Munn was Patron of Heeley City Farm, Patron of Home-Start Sheffield and Patron of Sheffield Young Carers.

As a backbencher, Munn served on the Education and Skills Select Committee 2001–03, and the Procedure Select Committee 2001–02. She was closely involved with the Adoption and Children Act 2002; changing national regulations to allow Local Authorities to register body-piercing studios; supporting small business, including co-operative and mutual enterprises; encouraging women to go into business; and House of Lord's reform. She also served as Chair of the Women's Committee of the Parliamentary Labour Party (2003–05) and Chair of the Parliamentary Co-operative Group (2004–05). She has been Vice-Chair of Labour Friends of Israel, a vice-chair of the group Progress and Chair of the All-Party Parliamentary Voice group.

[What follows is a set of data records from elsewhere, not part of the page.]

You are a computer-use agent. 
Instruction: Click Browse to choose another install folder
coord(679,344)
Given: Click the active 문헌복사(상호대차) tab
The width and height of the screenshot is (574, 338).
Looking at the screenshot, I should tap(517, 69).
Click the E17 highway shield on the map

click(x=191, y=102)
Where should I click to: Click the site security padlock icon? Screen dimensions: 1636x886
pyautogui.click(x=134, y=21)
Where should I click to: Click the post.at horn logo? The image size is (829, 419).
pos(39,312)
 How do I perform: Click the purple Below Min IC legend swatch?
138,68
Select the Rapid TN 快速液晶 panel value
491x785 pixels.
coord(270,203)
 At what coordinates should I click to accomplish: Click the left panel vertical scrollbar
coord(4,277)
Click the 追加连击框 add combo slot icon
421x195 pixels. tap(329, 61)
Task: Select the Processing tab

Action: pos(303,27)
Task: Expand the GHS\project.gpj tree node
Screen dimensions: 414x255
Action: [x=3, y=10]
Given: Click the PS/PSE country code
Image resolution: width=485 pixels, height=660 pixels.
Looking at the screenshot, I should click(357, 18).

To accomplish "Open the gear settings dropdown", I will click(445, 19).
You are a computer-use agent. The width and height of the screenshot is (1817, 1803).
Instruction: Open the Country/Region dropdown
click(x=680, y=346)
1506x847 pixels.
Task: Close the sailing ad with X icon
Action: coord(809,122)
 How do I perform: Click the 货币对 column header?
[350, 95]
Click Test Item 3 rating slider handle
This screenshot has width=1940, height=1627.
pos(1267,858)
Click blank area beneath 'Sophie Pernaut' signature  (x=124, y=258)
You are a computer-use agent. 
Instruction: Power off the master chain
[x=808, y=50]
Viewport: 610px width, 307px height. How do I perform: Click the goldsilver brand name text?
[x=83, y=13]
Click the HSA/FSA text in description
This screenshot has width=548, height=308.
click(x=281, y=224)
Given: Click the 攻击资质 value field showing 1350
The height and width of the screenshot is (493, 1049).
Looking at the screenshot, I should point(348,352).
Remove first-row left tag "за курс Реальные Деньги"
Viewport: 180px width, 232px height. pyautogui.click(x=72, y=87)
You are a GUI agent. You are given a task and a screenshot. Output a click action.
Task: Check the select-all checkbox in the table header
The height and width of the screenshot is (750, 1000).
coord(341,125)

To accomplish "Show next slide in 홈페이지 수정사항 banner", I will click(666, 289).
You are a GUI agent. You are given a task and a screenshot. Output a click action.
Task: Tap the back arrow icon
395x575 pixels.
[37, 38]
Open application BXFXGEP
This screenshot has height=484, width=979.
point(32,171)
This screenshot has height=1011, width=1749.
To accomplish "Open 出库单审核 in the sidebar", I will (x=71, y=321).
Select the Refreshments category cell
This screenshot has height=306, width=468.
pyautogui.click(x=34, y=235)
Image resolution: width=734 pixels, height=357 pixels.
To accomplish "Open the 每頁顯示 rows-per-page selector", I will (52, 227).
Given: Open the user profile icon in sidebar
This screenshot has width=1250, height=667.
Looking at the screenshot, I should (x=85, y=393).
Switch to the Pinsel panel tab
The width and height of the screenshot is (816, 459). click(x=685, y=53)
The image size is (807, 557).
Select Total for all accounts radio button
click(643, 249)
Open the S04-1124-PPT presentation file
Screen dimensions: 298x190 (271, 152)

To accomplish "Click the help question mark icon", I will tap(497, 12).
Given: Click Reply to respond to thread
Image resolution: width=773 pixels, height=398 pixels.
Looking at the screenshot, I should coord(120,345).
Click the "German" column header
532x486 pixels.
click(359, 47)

Munn served as parliamentary private secretary at the Department for Education and Skills from July 2003 to 2004 and then continuing to be a PPS at the department attached to the Minister of State for Education until May 2005. She was Minister for Women and Equality, based at the Department for Communities and Local Government from May 2005 until June 2007. Munn introduced civil partnerships in the UK in December 2005. She was responsible for the Equality Act 2006, and involved in the Work and Families Act 2006. She established the Equality and Human Rights Commission). She was not able to take a ministerial salary, as the maximum number of paid ministers, had been appointed. This was criticised by the opposition.

Munn argued strongly in support of the coalition government's plan to participate in military strikes against the Syrian Government in the wake of a chemical-weapons attack at Ghouta in the vote on 29 August 2013, contrary to the Labour Party's position. She was one of four Labour MPs who did not vote against the government motion, which the government lost. Ultimately a negotiated agreement was reached to eliminate Syria's chemical weapons.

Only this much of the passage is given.